• _What you will do_
From the page on deploying an NER model in Elasticsearch, write out word for word the stretch from "Table of Contents" through "your ELK cluster.".

• _Page extract_
----------------
Table of Contents
1. Introduction
Entity classification can be done with NLP NER model provided by elastic team. Due to presence of ML module you can deploy model and keep it for inference inside your ELK cluster.
2. Start Elasticsearch Node
Run commands
docker network create elkai
docker run --rm \
--name elk \
--net elkai \
-e ES_JAVA_OPTS="-Xms4g -Xmx4g" \
-e xpack.license.self_generated.type=trial \
-d \
-p 9200:9200 \
docker.elastic.co/elasticsearch/elasticsearch:8.15.2
Note that license is required to use ML. For single Machine Learning node minimum recommendation is 16GB. Machine learning jobs are off heap because their run in Python environment not JVM. Good for them, no garbage collector issues.
----------------
• _Data segment_
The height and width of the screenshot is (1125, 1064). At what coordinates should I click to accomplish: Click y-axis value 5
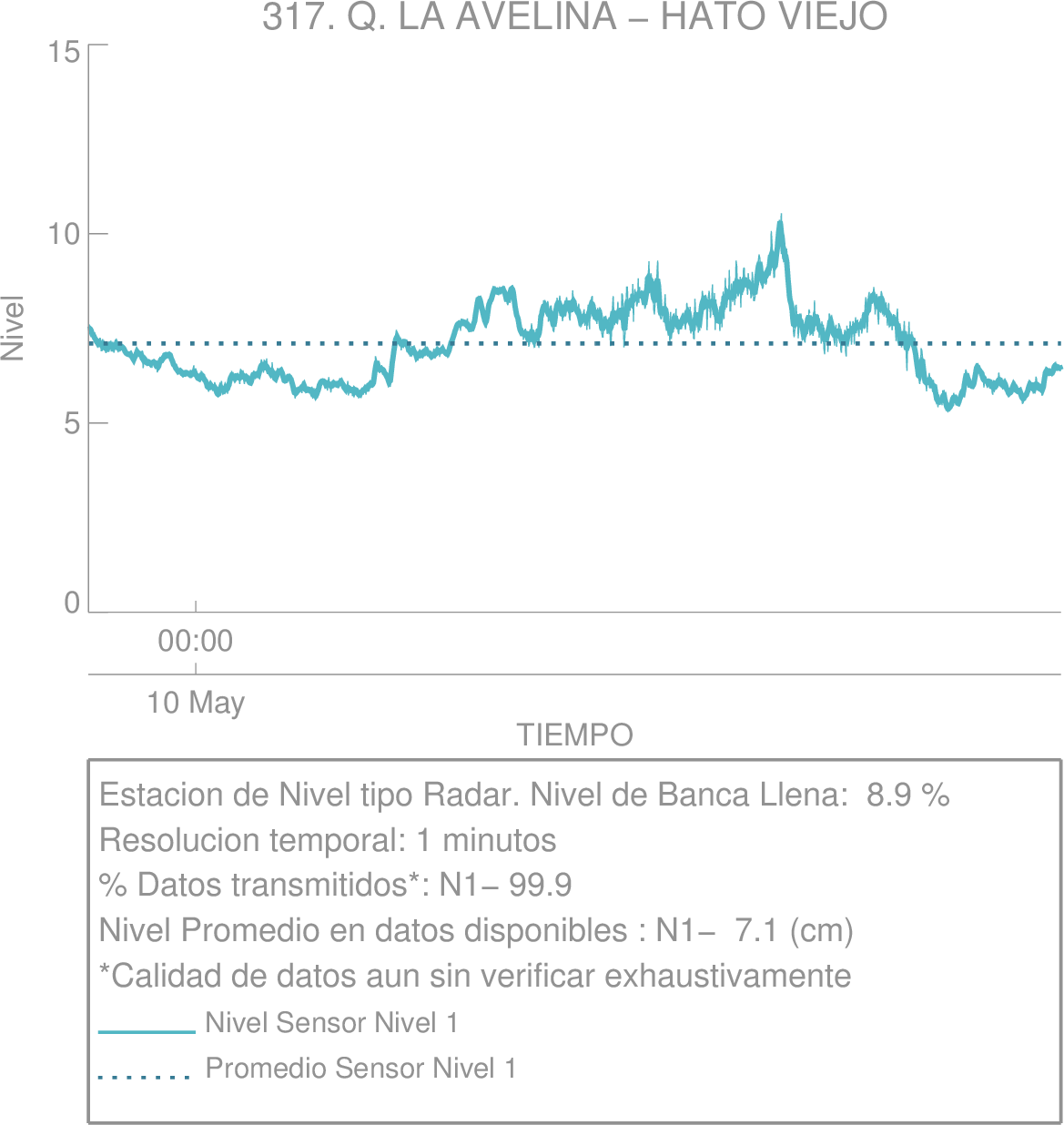tap(73, 423)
----------------
• _Expected output_
Table of Contents
1. Introduction
Entity classification can be done with NLP NER model provided by elastic team. Due to presence of ML module you can deploy model and keep it for inference inside your ELK cluster.